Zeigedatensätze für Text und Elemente
------------

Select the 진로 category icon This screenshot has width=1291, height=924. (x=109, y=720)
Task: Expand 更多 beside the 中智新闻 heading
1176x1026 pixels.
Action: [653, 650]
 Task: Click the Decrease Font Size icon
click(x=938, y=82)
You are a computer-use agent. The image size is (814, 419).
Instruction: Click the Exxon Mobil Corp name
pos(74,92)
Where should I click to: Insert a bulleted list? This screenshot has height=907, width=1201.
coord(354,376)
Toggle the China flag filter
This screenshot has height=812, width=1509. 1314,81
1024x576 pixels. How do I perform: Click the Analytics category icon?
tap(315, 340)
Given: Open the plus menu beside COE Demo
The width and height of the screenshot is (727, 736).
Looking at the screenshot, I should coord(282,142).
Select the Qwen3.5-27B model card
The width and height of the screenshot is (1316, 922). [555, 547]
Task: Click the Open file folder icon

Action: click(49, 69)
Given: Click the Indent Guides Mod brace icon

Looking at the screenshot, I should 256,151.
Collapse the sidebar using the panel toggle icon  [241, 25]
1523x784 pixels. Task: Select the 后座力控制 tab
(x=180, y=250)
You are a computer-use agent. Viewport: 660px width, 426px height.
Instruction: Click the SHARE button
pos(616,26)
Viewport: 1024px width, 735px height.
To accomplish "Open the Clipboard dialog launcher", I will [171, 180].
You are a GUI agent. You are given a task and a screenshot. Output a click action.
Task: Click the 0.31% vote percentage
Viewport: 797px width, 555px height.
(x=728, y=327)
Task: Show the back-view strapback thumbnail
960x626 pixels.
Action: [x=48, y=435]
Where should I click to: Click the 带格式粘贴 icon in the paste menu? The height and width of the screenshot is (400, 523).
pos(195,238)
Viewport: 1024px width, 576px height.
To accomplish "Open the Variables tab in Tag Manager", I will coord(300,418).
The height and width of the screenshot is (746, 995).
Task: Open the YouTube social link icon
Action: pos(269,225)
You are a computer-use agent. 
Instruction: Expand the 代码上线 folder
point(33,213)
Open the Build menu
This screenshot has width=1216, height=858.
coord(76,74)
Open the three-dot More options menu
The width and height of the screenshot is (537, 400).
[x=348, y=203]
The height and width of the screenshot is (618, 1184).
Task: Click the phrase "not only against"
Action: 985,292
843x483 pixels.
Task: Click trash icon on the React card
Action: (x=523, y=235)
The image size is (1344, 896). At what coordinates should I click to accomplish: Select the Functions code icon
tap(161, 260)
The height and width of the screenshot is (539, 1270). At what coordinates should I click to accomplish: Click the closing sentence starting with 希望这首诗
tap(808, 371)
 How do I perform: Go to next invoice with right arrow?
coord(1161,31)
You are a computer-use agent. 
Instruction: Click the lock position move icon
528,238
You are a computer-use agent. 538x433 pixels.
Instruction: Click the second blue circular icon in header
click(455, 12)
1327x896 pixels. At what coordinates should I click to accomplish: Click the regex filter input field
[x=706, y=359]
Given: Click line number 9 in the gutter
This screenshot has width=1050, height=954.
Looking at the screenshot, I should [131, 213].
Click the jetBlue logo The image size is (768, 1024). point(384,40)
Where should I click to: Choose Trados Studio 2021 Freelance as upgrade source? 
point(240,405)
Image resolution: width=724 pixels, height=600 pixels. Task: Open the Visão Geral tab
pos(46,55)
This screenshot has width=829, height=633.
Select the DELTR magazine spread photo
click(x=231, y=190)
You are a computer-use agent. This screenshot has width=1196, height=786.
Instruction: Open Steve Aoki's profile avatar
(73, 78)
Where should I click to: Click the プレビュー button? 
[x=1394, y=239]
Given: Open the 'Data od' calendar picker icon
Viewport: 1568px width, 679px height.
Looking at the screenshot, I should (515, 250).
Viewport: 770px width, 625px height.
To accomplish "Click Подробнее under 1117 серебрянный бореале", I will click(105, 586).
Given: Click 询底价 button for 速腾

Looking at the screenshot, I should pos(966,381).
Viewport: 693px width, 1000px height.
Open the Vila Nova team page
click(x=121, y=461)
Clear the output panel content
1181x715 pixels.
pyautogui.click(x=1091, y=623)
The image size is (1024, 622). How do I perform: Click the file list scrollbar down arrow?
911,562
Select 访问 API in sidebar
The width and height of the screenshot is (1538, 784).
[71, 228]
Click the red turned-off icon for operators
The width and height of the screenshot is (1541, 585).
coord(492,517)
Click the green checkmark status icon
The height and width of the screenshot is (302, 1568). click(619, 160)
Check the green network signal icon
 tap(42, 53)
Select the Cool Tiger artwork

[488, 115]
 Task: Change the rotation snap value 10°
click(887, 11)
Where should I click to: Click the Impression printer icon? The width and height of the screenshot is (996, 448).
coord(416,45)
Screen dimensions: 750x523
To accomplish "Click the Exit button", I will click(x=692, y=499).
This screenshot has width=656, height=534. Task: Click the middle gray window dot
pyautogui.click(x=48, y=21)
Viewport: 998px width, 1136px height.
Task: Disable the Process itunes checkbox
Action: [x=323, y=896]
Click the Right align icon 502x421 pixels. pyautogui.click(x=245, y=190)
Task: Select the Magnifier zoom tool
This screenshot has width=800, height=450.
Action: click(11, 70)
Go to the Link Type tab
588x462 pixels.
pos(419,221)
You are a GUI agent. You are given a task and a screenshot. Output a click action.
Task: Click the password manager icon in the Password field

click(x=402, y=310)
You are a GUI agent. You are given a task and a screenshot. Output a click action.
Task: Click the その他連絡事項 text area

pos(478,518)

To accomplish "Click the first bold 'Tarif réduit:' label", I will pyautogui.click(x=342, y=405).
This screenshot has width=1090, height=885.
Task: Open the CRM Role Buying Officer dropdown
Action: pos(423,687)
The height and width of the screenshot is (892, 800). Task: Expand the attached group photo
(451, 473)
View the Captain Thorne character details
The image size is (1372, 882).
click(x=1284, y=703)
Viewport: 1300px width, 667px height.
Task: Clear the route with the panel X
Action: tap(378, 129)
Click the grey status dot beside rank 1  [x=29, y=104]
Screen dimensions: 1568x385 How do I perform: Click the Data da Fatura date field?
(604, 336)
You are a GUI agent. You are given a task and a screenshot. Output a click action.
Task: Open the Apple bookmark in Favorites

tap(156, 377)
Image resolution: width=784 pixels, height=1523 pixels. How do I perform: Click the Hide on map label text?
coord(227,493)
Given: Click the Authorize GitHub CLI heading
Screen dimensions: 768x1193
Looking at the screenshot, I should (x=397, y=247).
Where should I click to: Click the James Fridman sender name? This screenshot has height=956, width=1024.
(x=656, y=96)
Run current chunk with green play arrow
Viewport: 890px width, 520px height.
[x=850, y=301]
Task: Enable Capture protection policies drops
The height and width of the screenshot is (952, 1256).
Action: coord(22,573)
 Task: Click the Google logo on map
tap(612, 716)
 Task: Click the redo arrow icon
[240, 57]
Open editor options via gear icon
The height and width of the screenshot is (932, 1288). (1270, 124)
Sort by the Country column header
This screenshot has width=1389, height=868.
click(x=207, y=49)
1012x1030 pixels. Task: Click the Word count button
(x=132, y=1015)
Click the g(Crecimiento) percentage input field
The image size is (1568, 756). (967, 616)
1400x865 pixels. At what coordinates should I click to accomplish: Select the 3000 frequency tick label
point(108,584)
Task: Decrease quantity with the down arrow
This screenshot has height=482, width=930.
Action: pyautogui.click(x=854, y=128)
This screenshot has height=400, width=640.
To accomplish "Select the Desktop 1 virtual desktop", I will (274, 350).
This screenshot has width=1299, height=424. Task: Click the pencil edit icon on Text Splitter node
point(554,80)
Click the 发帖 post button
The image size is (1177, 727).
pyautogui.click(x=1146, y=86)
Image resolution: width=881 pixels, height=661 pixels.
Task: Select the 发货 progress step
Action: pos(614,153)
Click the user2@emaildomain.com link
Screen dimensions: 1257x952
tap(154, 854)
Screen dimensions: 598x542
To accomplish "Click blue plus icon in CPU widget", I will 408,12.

------------

Aufgabe: Finde in den Daten oben jede Zeile, in der das Wort „filter“ vorkommt, und gib diese Zeilen vollständig wieder.

Lösung:
Toggle the China flag filter
1327x896 pixels. At what coordinates should I click to accomplish: Click the regex filter input field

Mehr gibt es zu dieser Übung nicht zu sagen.